The secret behind the unique personalities of an individual lies in the human brain. But the question is whether people are aware that it can also develop the basis of highly efficient computing devices.
Recently, scientists from Nagoya University, Japan, demonstrated how to perform this using graphene-diamond junctions with the potential to simulate some of the human brain’s functions.
But the study tries to analyze the reason behind the researchers’ attempt to emulate the human brain. Nowadays, existing computer architectures are subjected to complicated data, which tends to restrict their processing speed.
On the contrary, the human brain can process extremely complex data like images with high efficiency. Hence, researchers have tried to develop “neuromorphic” architectures that can simulate the brain’s neural network.
“Synaptic plasticity” is a phenomenon vital for memory and learning. It is defined as the potential of synapses (neuronal links) to adapt in reaction to an increased or decreased activity. Researchers have attempted to recreate a similar effect with the help of transistors and “memristors” (electronic memory devices whose resistance can be stored).
Newly designed light-controlled memristors, or “photomemristors,” have the ability to both detect light and offer non-volatile memory, quite similar to human eyesight and memory. Such outstanding properties have paved the way to a whole new world of materials that can serve as artificial optoelectronic synapses.
This inspired researchers from Nagoya University to develop graphene-diamond junctions that can simulate the properties of biological synapses and main memory functions, paving the way for next-generation image sensing memory devices.
Under the guidance of Dr. Kenji Ueda, the scientists showcased optoelectronically controlled synaptic functions by forming junctions between diamond and vertically aligned graphene (VG). The study was recently reported in the journal Carbon.
The fabricated junctions mimicked various biological synaptic functions. The functions include producing “excitatory postsynaptic current” (EPSC)—the charge produced by neurotransmitters at the synaptic membrane—upon stimulation with optical pulses. The junctions also display other fundamental brain functions such as shifting from short-term memory (STM) to long-term memory (LTM).
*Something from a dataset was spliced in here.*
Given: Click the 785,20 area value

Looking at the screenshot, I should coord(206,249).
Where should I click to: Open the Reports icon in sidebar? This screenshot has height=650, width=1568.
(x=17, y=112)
Our brains are well-equipped to sieve through the information available and store what’s important. We tried something similar with our VG-diamond arrays, which emulate the human brain when exposed to optical stimuli. This study was triggered due to a discovery in 2016, when we found a large optically induced conductivity change in graphene-diamond junctions.
Dr Kenji Ueda, Study Corresponding Author, Graduate School of Engineering, Nagoya University
In addition to EPSC, LTM, and STM, the junctions also exhibit a paired pulse facilitation of 300%—an increase in postsynaptic current when closely preceded by a prior synapse.
The VG-diamond arrays experienced redox reactions caused by blue LEDs and fluorescent light under a bias voltage. The team attributed this to the occurrence of otherwise hybridized carbons of diamond and graphene at the junction interface, which resulted in the migration of ions in reaction to the light and enabled the junctions to carry out photo-sensing and photo-controllable functions similar to those done by the retina and brain.
Besides, the VG-diamond arrays exceeded the performance of traditional rare-metal-based photosensitive materials relating to structural simplicity and photosensitivity.
Our study provides a better understanding of the working mechanism behind the artificial optoelectronic synaptic behaviors, paving the way for optically controllable brain-mimicking computers better information-processing capabilities than existing computers.
Dr Kenji Ueda, Study Corresponding Author, Graduate School of Engineering, Nagoya University
Journal Reference:
Mizuno, Y., et al. (2021) Optoelectronic synapses using vertically aligned graphene/diamond heterojunctions. Carbon. doi.org/10.1016/j.carbon.2021.06.060.